What to do>
In the material below, the lines to repeat exactly run from the one containing "点击进入搜狐娱乐影视库 (951, 1705)" to the very last line, both included.

The data section start

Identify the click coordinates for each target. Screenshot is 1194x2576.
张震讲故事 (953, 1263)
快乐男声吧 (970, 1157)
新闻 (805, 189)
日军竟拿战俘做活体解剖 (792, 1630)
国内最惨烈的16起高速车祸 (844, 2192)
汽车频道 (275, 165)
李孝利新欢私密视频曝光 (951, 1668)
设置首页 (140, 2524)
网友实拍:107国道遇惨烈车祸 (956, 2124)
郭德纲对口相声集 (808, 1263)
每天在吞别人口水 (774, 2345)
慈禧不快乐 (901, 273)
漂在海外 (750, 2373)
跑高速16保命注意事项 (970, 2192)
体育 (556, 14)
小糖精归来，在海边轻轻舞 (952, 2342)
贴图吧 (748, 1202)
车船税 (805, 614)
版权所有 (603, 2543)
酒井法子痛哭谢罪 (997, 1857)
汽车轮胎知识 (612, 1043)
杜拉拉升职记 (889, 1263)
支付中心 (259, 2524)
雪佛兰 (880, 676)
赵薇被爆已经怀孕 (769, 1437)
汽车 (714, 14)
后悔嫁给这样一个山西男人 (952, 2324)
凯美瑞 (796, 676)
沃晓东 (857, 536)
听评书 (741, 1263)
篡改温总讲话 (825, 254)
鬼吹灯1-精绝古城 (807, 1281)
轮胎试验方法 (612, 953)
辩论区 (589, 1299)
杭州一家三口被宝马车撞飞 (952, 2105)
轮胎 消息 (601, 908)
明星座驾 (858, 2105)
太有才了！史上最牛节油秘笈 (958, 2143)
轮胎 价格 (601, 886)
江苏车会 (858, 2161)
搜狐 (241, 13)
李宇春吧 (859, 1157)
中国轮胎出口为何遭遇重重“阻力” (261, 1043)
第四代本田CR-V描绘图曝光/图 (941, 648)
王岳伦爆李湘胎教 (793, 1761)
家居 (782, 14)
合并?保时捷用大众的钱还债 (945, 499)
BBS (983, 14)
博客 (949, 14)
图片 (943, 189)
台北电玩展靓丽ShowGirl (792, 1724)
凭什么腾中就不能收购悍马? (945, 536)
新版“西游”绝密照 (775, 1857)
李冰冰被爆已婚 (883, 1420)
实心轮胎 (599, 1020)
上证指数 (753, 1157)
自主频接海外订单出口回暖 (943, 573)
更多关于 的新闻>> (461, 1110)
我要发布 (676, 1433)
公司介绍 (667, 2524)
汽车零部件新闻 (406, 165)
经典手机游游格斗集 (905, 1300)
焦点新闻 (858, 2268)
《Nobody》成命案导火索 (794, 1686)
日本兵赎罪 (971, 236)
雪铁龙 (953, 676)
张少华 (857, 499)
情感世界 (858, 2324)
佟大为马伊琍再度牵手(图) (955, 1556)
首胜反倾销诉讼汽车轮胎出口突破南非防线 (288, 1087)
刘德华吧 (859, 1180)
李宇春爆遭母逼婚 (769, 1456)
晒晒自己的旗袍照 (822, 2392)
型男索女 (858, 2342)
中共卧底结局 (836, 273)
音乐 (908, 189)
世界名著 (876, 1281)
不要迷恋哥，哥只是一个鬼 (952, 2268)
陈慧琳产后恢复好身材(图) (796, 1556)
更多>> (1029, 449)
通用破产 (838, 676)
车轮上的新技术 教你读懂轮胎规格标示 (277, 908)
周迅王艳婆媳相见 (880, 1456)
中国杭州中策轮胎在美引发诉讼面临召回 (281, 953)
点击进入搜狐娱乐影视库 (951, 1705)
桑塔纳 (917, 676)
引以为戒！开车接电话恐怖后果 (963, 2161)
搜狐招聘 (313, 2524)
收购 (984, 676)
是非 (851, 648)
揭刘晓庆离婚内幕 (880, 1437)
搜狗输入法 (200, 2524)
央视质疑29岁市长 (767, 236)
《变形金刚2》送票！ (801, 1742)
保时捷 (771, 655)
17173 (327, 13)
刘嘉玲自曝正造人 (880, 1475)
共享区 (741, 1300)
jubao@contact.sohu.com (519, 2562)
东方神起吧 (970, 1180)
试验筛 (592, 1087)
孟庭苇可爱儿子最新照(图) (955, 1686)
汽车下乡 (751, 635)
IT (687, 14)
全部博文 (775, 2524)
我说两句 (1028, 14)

The data section end

Output>
点击进入搜狐娱乐影视库 (951, 1705)
桑塔纳 (917, 676)
引以为戒！开车接电话恐怖后果 (963, 2161)
搜狐招聘 (313, 2524)
收购 (984, 676)
是非 (851, 648)
揭刘晓庆离婚内幕 (880, 1437)
搜狗输入法 (200, 2524)
央视质疑29岁市长 (767, 236)
《变形金刚2》送票！ (801, 1742)
保时捷 (771, 655)
17173 (327, 13)
刘嘉玲自曝正造人 (880, 1475)
共享区 (741, 1300)
jubao@contact.sohu.com (519, 2562)
东方神起吧 (970, 1180)
试验筛 (592, 1087)
孟庭苇可爱儿子最新照(图) (955, 1686)
汽车下乡 (751, 635)
IT (687, 14)
全部博文 (775, 2524)
我说两句 (1028, 14)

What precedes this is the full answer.